Prolonged Monetary Policy Tightening Could Exacerbate the Decline in Housing Prices in Advanced Economies
A more aggressive and prolonged monetary policy tightening in Canada, the United Kingdom, and the United States during 2023 and 2024 would likely have a negative impact on housing prices and on economic growth. Current market expectations are for these respective countries' central banks to significantly slow or pause their rate hike cycles in coming months. If this assumption proves incorrect and interest rates continue to move higher, this could weigh not only on investment but also on consumer confidence, which in turn could hamper housing markets this year and next. In such an adverse scenario, we project that the three economies would experience a recession this year with a slow recovery starting in mid-2024. This exercise is constructed as an adverse scenario using a set of fairly negative assumptions, but at the same time, we see some material risk of prolonged inflationary pressures (possibly combined with policy errors) that could push interest rates higher, leading to weaker economic performance and other downside risks to these and other similarly situated advanced economies.
• Higher interest rates could result in severe house price corrections in major economies.
• Canada's house prices decline would be significant this year and, with a lag, in the UK, while the impact in the US is expected to be milder.
• In all three economies, GDP growth could decline by 0.3 to 0.5 percentage points in 2023, and between 1.1 to 2.5 percentage points in 2024.
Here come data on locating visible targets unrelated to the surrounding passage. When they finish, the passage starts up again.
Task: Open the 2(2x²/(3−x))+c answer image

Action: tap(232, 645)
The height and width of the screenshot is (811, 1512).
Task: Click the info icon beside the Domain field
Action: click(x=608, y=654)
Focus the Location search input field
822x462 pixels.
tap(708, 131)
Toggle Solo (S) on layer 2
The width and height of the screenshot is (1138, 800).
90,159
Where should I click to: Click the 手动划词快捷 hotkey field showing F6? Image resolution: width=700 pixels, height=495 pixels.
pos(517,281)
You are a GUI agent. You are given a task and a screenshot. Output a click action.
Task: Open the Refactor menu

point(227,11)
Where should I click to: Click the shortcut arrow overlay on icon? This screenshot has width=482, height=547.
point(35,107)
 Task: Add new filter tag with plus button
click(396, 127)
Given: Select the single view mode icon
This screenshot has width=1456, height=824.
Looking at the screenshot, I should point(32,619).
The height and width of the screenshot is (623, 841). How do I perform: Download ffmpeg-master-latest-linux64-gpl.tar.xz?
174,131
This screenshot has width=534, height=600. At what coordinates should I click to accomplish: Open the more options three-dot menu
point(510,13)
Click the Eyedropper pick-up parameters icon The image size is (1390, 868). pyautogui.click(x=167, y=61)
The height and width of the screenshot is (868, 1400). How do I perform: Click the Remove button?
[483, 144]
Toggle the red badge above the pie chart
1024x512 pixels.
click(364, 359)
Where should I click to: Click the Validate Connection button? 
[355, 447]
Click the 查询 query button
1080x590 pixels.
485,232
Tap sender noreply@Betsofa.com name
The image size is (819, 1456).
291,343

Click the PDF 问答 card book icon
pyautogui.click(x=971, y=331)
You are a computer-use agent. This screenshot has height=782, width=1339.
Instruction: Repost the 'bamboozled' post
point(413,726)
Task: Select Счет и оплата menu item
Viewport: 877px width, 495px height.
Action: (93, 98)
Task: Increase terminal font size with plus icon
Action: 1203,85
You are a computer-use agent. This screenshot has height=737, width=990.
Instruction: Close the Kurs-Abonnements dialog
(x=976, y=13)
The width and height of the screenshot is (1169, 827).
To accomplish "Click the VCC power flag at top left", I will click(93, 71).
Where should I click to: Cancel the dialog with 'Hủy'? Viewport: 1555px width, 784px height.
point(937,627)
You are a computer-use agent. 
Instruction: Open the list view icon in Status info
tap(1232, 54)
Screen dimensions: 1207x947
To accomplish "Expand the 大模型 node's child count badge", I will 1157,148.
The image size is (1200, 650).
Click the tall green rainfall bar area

“Higher interest rates and weakened consumer confidence, result in sharper housing price corrections particularly in Canada in 2023, while in the UK the impact would be more intense in 2024 and in the US, a more moderate correction,” said Javier Rouillet, Vice President, Global Sovereign Ratings at DBRS Morningstar. “Nonetheless, a significantly greater housing downturn would be necessary to jeopardize financial stability, and our modeling suggests this hypothetical scenario would at worst only undo the significant appreciation in the housing market since 2020” said Carlo Capuano, Senior Vice President, Global Sovereign Ratings.